Friday, March 26, 2010

Somali Starvation Shows Security Council Schizophrenia, Humanitarian Window Eyed

By Matthew Russell Lee

UNITED NATIONS, March 18 -- Days after the UN Security Council expressed concern about its Somalia Sanctions report of food aid being diverted to Al Shabab, some Council members realized that merely blocking the World Food Program from working with three allegedly Al Shabab affiliated transportation companies had led to starvation.

While the Sanctions Committee's mandate was scheduled to be extended on March 19, now that will be March 22 or later. Inner City Press is told by numerous Council delegations of a discussion of a "humanitarian window" in which needed food aid could be delivered in Somalia, without regard to sanctions.

One delegation explained this to mean that the Sanctions Committee would "look away" for a period of time. "Willful blindness," it was called.

The U.S., which vociferously denies leaking the Sanctions report to the New York Times in Nairobi, has Al Shabab on its terrorism list. No Security Council resolutions, or lapse in UN sanctions regime, can change that.

The consideration of a humanitarian window seems to be an acknowledgement, if only implicitly, that the UN Sanctions regime has caused humanitarian harm to civilians. Does the U.S. / Obama Administration acknowledge that? One would need to hear from Ambassador Susan Rice, but hasn't. Watch this site.
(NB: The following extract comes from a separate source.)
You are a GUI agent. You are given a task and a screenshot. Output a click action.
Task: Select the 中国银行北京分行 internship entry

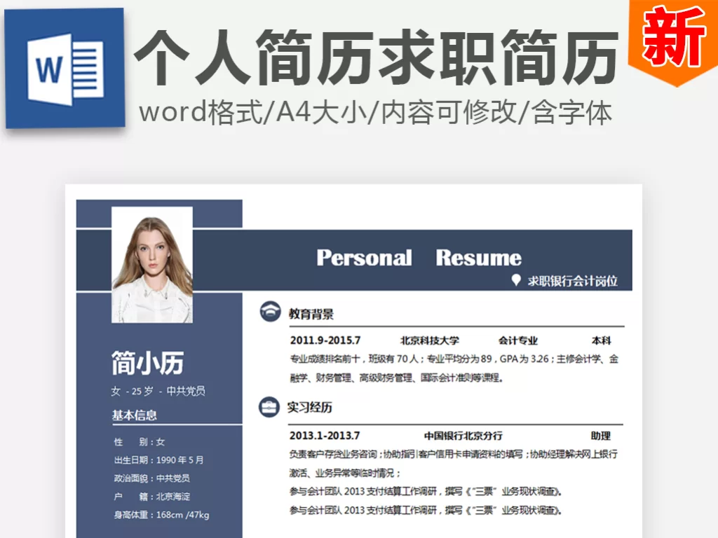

US' Susan Rice, stakeout and humanitarian window not shown

Footnote: earlier this week, Inner City Press asked Mexican Ambassador Claude Heller, chairman of the Somalia Sanctions committee, about starvation in Somalia and the leak of the Sanctions report. Heller said that there was strong criticism of the leak inside the Council; Inner City Press was later told that Russia and the U.S. were the most vehement.

Ambassador Rice previously denounced the leak -- to Inner City Press -- of a draft North Korea sanctions resolution. Some believe that the U.S. -- not necessarily the mission -- leaked the Somalia Sanctions report to the NY Times in Nairobi. Would the U.S. Mission know if this were true?